* [INSTRUCTIONS TO FOLLOW]
Give back the lines of the entries below exactly as written, from the first line to the line holding "ご注文方法 (450, 1206)", both included, with the pictures omitted.
[ENTRIES PROVIDED Boundary: Start]
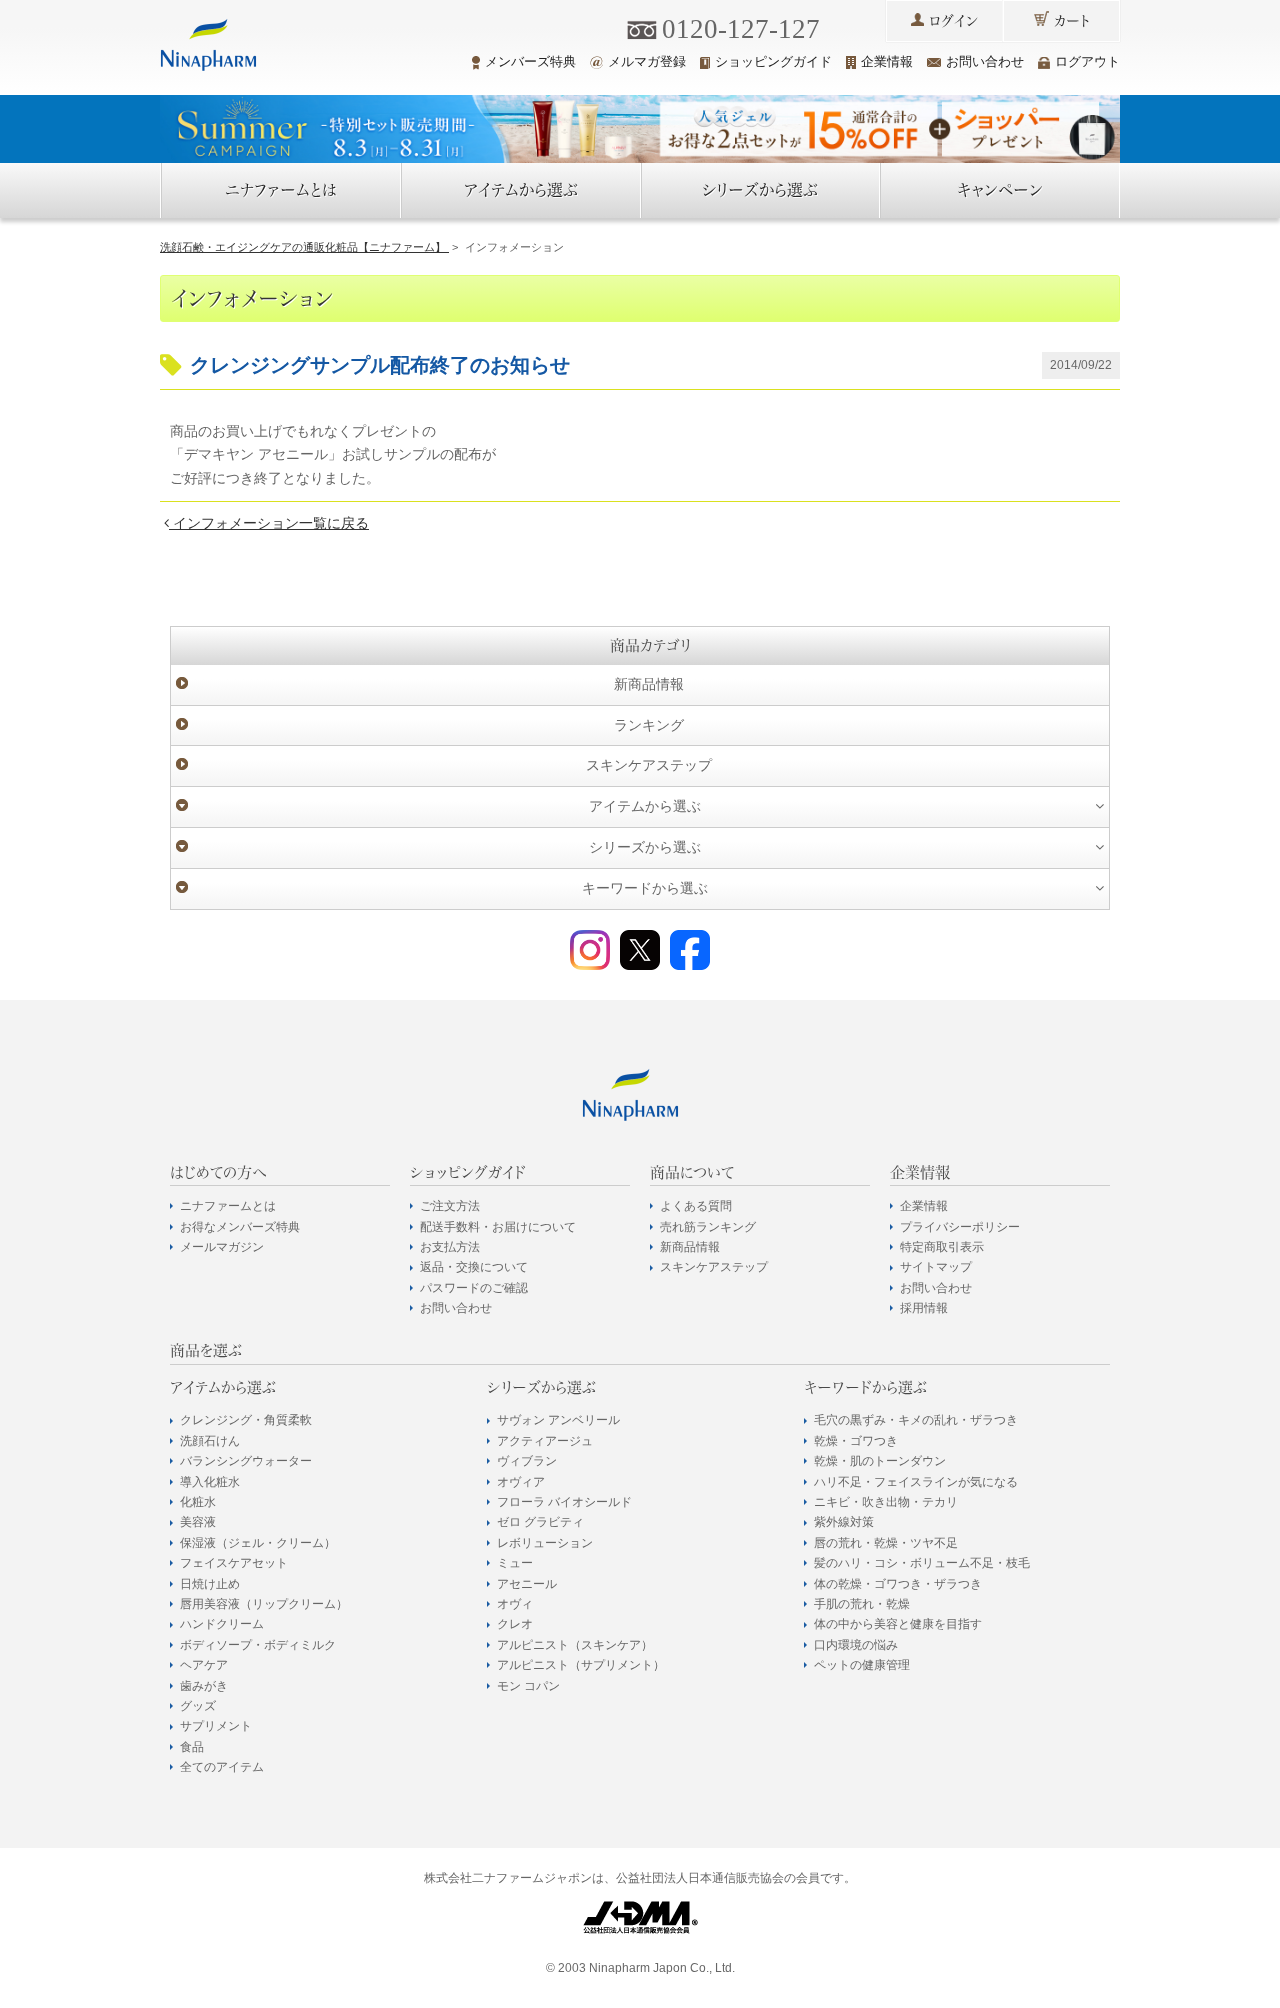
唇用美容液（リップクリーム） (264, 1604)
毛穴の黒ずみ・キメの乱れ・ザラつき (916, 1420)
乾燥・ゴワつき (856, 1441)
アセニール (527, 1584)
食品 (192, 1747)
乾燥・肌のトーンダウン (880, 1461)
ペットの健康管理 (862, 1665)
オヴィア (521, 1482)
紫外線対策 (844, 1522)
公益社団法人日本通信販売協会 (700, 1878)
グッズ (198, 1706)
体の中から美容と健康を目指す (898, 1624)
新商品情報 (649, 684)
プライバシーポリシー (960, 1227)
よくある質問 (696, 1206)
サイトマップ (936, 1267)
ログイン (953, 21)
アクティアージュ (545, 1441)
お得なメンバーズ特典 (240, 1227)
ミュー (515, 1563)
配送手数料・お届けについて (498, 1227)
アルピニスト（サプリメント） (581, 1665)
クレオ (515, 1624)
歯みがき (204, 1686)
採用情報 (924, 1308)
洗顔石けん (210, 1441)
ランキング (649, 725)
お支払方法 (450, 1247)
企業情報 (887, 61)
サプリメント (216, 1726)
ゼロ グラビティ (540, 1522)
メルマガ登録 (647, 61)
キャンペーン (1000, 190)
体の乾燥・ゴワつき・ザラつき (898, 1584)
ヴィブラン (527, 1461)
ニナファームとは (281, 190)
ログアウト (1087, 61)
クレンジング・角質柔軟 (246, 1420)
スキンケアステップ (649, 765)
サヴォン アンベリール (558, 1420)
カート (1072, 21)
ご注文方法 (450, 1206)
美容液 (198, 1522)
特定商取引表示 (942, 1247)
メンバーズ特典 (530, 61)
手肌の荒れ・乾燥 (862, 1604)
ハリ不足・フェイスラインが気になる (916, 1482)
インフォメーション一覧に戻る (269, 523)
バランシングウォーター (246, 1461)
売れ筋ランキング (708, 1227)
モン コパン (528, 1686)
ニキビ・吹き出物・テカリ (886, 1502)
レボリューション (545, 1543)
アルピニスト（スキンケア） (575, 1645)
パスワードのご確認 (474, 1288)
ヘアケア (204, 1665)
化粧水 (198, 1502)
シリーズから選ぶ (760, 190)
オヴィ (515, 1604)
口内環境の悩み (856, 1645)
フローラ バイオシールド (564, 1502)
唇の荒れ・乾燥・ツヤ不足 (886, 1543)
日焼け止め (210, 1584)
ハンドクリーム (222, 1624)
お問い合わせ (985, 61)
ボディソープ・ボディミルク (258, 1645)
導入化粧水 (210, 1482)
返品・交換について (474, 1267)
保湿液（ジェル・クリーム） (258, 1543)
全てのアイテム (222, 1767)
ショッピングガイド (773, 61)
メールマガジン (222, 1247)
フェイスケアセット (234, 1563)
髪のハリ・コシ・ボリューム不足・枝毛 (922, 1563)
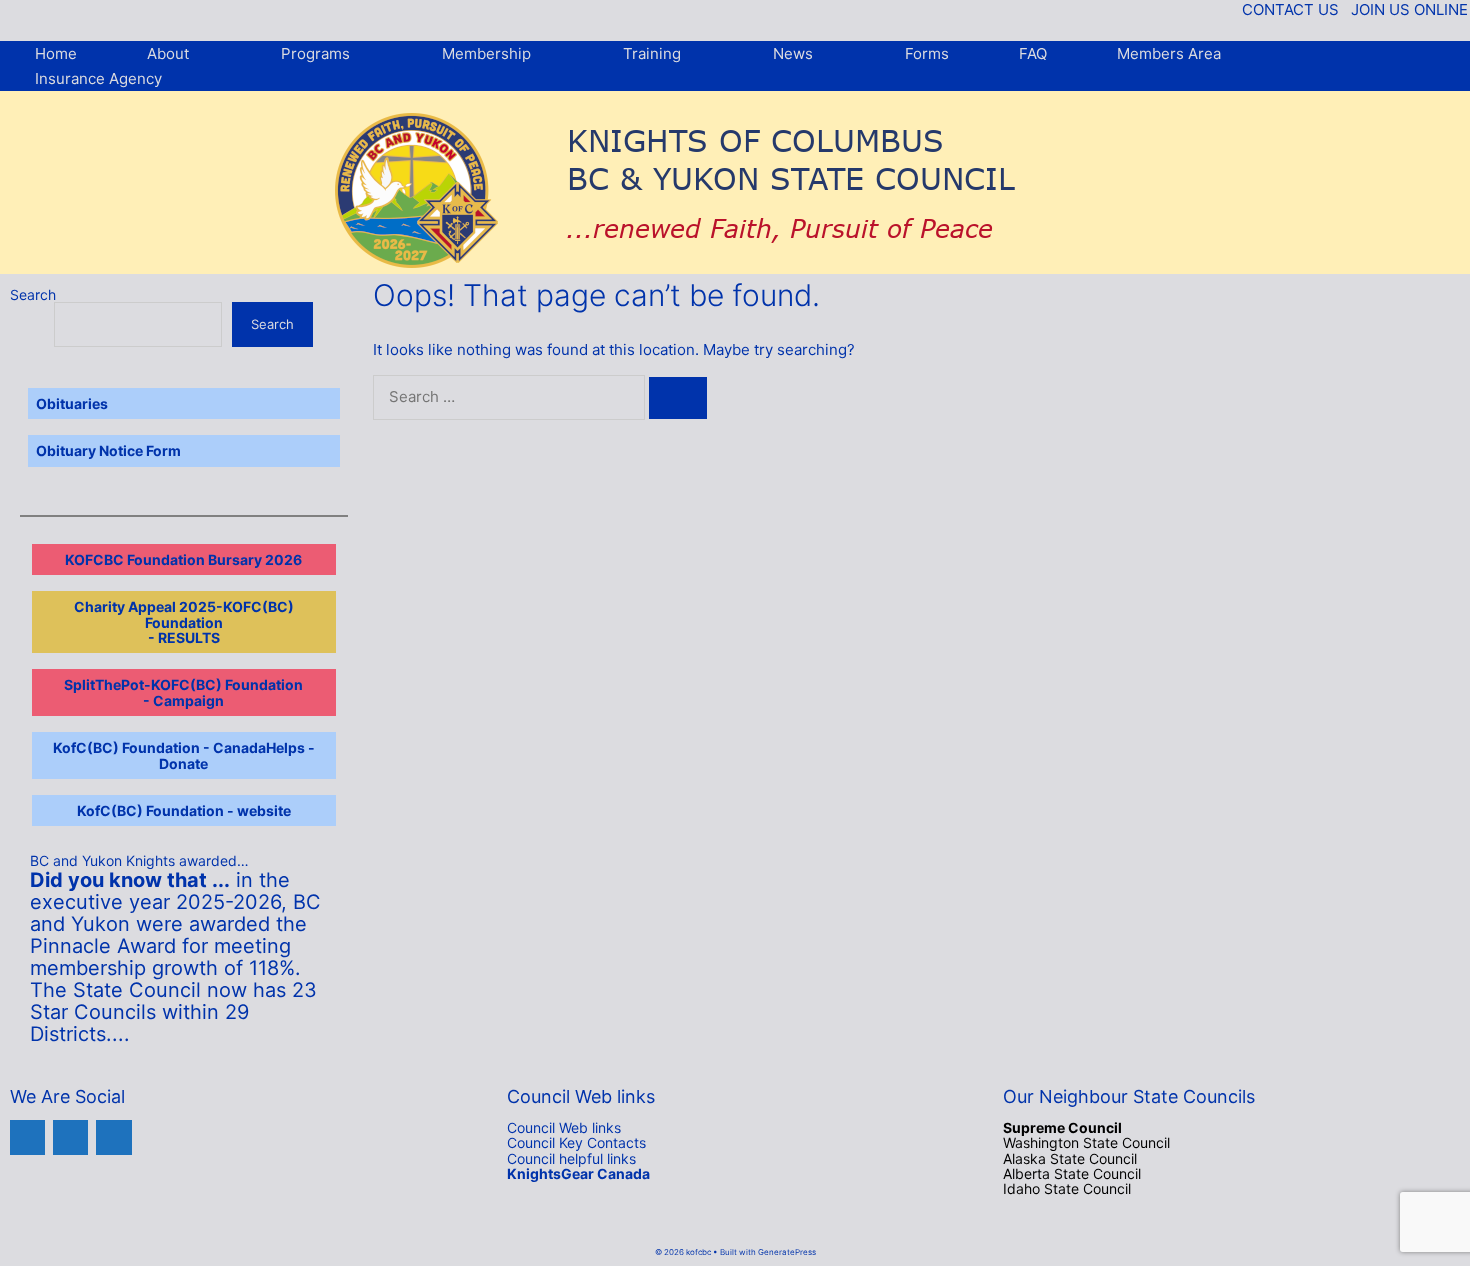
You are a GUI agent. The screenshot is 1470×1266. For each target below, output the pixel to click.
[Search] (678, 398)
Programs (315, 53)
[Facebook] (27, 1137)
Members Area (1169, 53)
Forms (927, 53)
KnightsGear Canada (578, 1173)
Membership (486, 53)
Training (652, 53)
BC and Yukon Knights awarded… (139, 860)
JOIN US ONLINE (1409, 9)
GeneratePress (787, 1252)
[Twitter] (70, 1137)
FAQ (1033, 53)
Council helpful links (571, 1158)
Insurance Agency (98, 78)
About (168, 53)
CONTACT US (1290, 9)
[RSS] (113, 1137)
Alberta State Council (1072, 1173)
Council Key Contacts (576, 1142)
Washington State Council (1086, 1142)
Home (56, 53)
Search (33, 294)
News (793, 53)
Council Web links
[ENTRIES PROVIDED Boundary: End]
* [TASK SOLUTION]
唇用美容液（リップクリーム） (264, 1604)
毛穴の黒ずみ・キメの乱れ・ザラつき (916, 1420)
乾燥・ゴワつき (856, 1441)
アセニール (527, 1584)
食品 (192, 1747)
乾燥・肌のトーンダウン (880, 1461)
ペットの健康管理 (862, 1665)
オヴィア (521, 1482)
紫外線対策 (844, 1522)
公益社団法人日本通信販売協会 (700, 1878)
グッズ (198, 1706)
体の中から美容と健康を目指す (898, 1624)
新商品情報 (649, 684)
プライバシーポリシー (960, 1227)
よくある質問 (696, 1206)
サイトマップ (936, 1267)
ログイン (953, 21)
アクティアージュ (545, 1441)
お得なメンバーズ特典 (240, 1227)
ミュー (515, 1563)
配送手数料・お届けについて (498, 1227)
アルピニスト（サプリメント） (581, 1665)
クレオ (515, 1624)
歯みがき (204, 1686)
採用情報 (924, 1308)
洗顔石けん (210, 1441)
ランキング (649, 725)
お支払方法 (450, 1247)
企業情報 (887, 61)
サプリメント (216, 1726)
ゼロ グラビティ (540, 1522)
メルマガ登録 (647, 61)
キャンペーン (1000, 190)
体の乾燥・ゴワつき・ザラつき (898, 1584)
ヴィブラン (527, 1461)
ニナファームとは (281, 190)
ログアウト (1087, 61)
クレンジング・角質柔軟 (246, 1420)
スキンケアステップ (649, 765)
サヴォン アンベリール (558, 1420)
カート (1072, 21)
ご注文方法 (450, 1206)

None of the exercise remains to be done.